Instructions to follow:
With the pictures removed, reproduce exactly the lines from the one that contains "Instruction: Open Largest" through the last line of the entries below.

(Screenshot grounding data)

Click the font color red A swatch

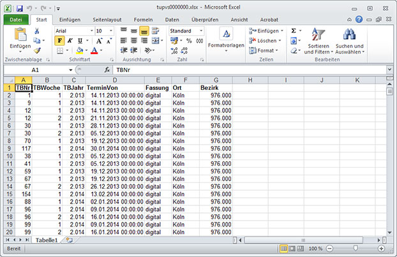tap(93, 50)

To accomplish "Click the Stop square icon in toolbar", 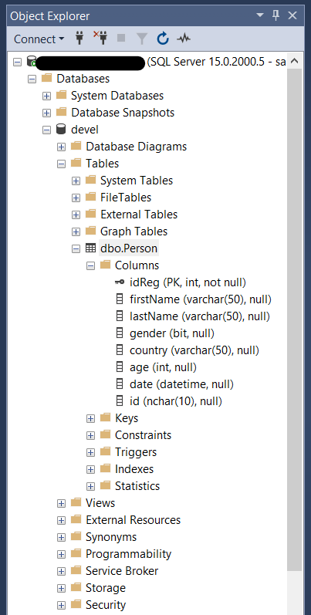I will coord(121,38).
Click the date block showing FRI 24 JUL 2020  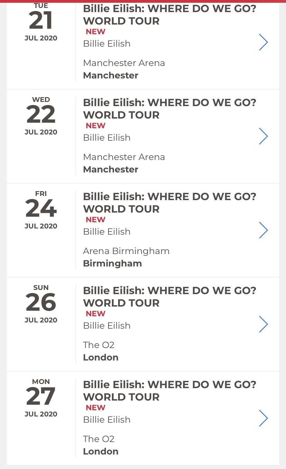coord(41,210)
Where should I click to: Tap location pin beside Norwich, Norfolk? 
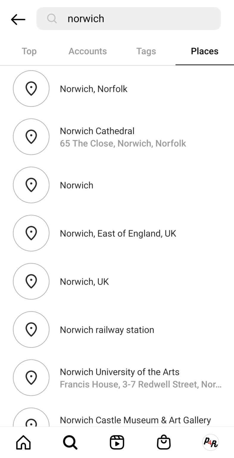pyautogui.click(x=31, y=89)
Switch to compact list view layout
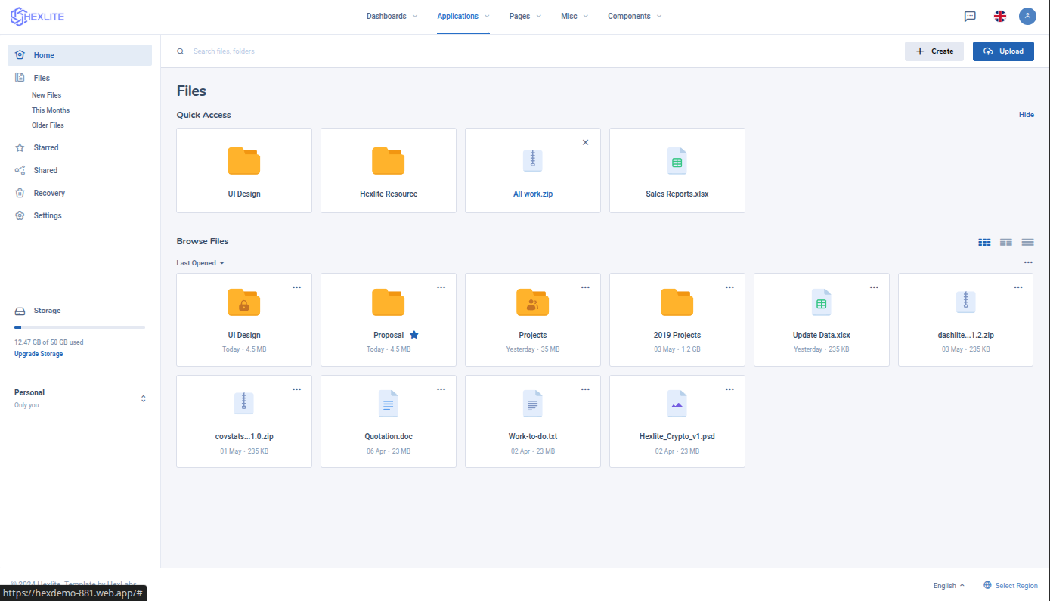The height and width of the screenshot is (601, 1050). (x=1027, y=242)
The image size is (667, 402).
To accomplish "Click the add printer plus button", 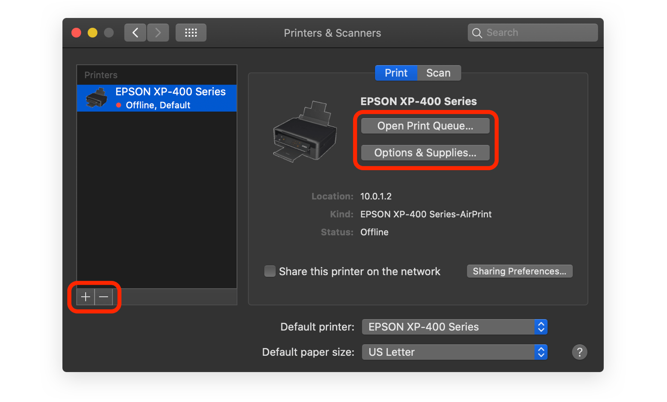I will pos(86,297).
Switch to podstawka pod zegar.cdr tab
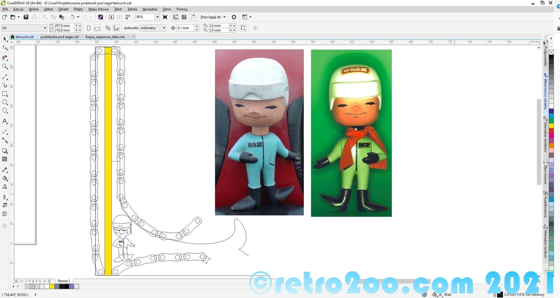 pyautogui.click(x=60, y=37)
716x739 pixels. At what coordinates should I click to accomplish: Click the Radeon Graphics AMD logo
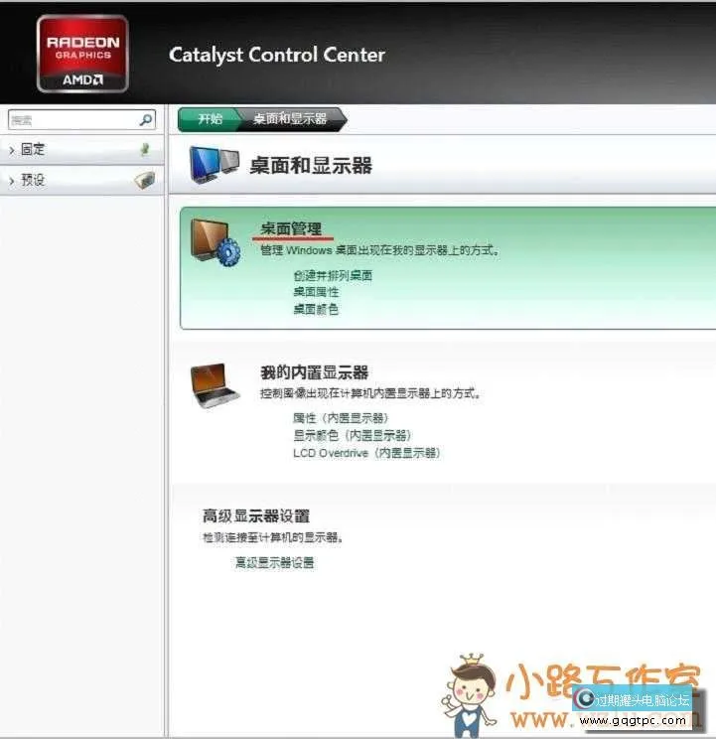coord(82,54)
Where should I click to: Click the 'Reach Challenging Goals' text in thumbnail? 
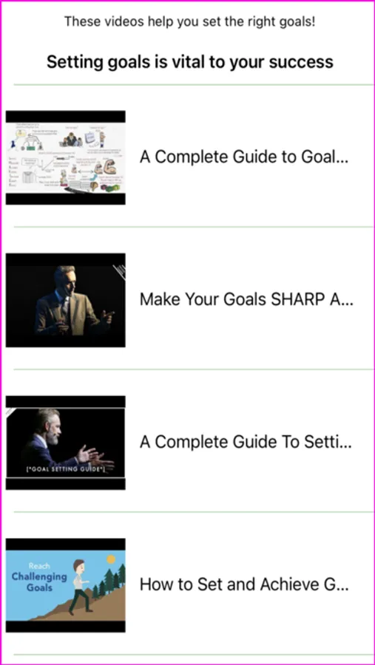pyautogui.click(x=39, y=577)
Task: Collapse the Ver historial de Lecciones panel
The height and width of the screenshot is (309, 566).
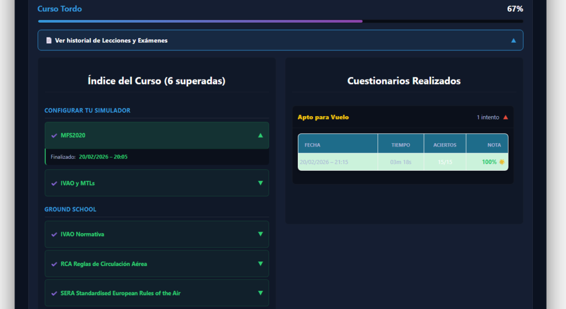Action: pyautogui.click(x=513, y=40)
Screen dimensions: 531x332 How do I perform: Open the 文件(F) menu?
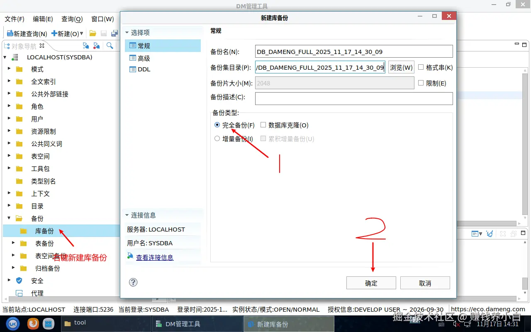coord(14,19)
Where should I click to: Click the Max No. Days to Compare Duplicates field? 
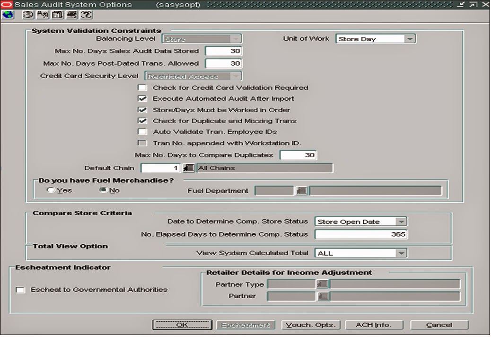click(298, 155)
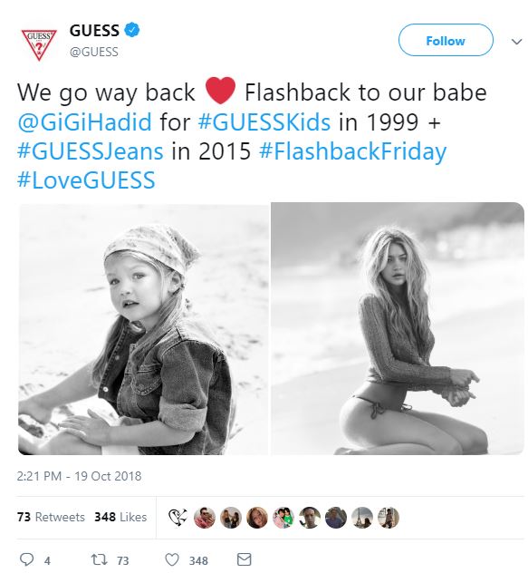Follow the GUESS account
Screen dimensions: 528x573
(446, 40)
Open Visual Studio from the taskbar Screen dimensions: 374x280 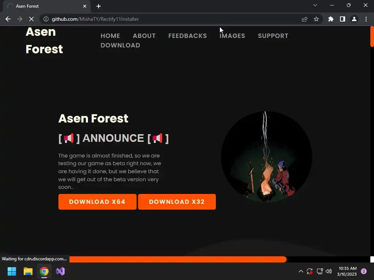click(x=60, y=271)
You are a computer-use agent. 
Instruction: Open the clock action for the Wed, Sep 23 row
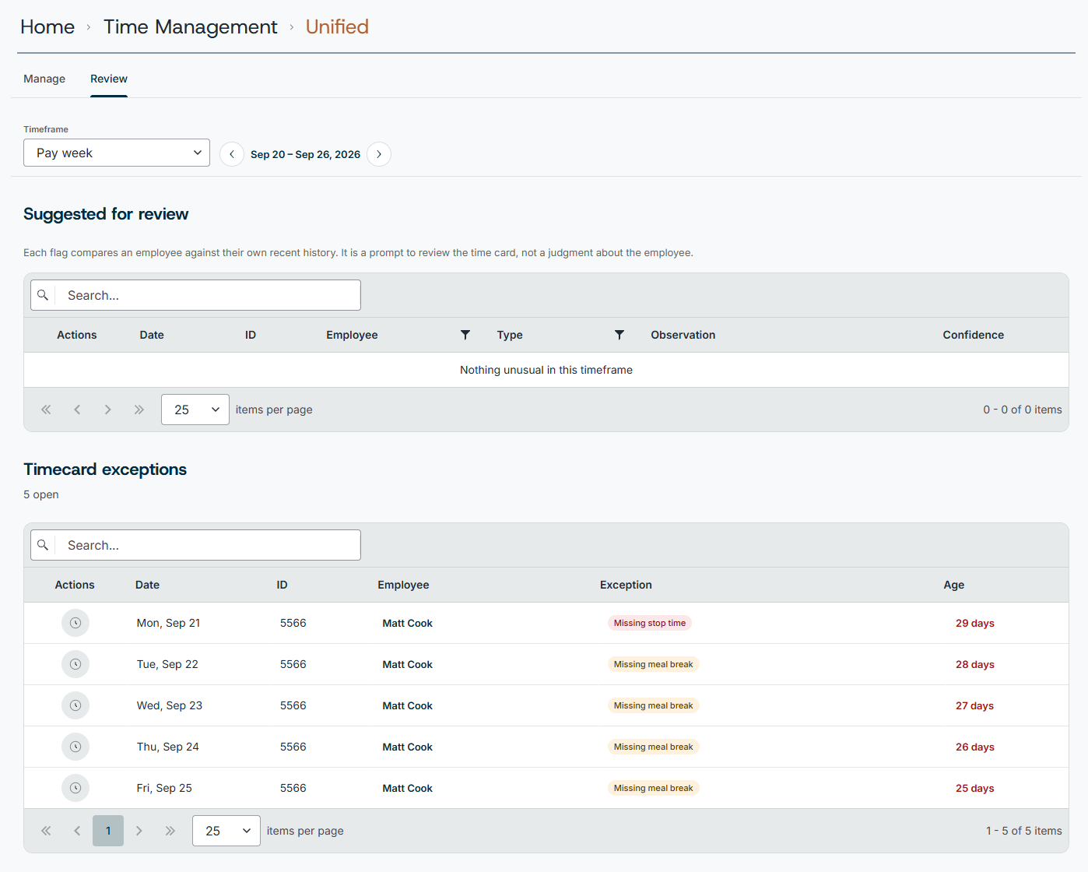click(75, 705)
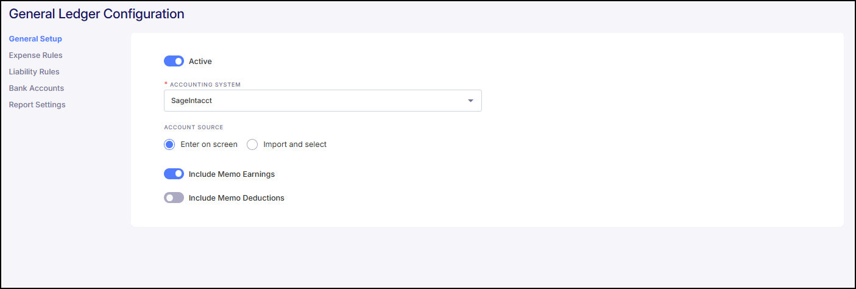Click the Enter on screen label text

tap(209, 145)
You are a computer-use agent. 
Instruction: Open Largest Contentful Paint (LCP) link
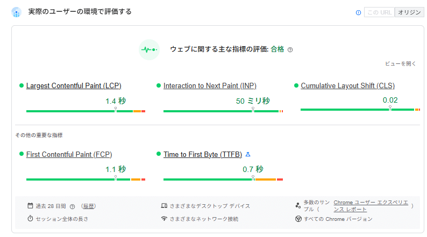tap(74, 85)
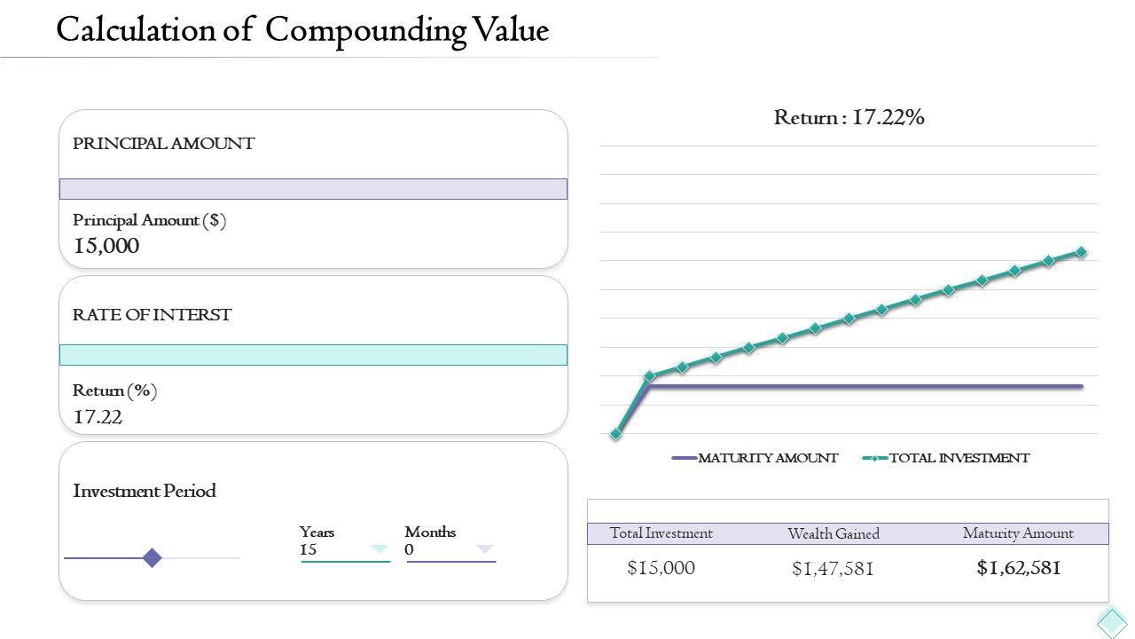This screenshot has height=639, width=1135.
Task: Click the teal bar under Rate of Interest heading
Action: click(313, 355)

Reply:
Instruction: Open Largest Contentful Paint (LCP) link
tap(74, 85)
This screenshot has height=639, width=1135.
Task: Click the teal bar under Rate of Interest heading
Action: click(313, 355)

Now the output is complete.